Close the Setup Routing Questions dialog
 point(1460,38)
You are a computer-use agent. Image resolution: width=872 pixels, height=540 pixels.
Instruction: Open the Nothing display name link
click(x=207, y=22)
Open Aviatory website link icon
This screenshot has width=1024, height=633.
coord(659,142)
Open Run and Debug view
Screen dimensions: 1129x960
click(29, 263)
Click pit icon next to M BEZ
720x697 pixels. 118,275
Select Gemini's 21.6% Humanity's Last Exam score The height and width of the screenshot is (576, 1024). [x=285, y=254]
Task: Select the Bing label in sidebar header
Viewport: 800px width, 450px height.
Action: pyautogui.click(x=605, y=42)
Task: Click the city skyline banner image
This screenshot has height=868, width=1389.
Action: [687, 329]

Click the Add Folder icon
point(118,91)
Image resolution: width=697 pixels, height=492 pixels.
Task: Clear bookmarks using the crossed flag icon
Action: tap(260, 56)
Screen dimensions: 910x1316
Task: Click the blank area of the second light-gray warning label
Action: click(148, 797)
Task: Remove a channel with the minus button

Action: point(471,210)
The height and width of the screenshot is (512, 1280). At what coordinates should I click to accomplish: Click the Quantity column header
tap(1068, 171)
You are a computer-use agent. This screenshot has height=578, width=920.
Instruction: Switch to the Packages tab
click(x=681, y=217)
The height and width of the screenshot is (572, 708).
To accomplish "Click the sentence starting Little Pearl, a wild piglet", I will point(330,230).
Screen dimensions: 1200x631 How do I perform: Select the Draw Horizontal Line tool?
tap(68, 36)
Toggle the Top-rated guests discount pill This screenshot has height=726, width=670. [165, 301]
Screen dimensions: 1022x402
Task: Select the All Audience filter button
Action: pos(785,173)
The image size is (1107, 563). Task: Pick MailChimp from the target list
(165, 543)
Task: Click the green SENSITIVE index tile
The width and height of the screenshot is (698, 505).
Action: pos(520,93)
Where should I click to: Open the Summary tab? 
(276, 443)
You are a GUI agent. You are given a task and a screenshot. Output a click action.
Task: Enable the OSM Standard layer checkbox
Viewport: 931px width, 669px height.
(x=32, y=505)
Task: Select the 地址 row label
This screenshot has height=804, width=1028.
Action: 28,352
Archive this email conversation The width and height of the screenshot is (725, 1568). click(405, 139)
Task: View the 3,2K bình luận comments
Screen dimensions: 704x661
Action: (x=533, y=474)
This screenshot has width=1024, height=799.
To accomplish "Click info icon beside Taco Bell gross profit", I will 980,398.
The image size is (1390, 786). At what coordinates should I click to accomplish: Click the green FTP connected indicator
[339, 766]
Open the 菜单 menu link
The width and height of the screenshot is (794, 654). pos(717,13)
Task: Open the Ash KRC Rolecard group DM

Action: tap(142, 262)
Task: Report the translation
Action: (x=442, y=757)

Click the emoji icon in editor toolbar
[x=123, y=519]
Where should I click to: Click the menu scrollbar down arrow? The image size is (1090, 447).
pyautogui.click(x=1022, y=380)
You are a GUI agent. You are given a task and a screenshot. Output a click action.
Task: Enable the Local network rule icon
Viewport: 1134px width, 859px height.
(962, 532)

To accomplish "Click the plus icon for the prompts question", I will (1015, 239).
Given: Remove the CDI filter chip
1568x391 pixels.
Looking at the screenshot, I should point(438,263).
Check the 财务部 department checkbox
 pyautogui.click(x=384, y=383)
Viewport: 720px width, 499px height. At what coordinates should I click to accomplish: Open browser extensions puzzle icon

------------------------------------------------------------

EXERCISE →
In the listing above, locate the line containing "Task: Enable the OSM Standard layer checkbox" and the line containing "Archive this email", then transcribe both and every line between them verbatim.

RESPONSE →
Task: Enable the OSM Standard layer checkbox
Viewport: 931px width, 669px height.
(x=32, y=505)
Task: Select the 地址 row label
This screenshot has height=804, width=1028.
Action: 28,352
Archive this email conversation The width and height of the screenshot is (725, 1568). click(405, 139)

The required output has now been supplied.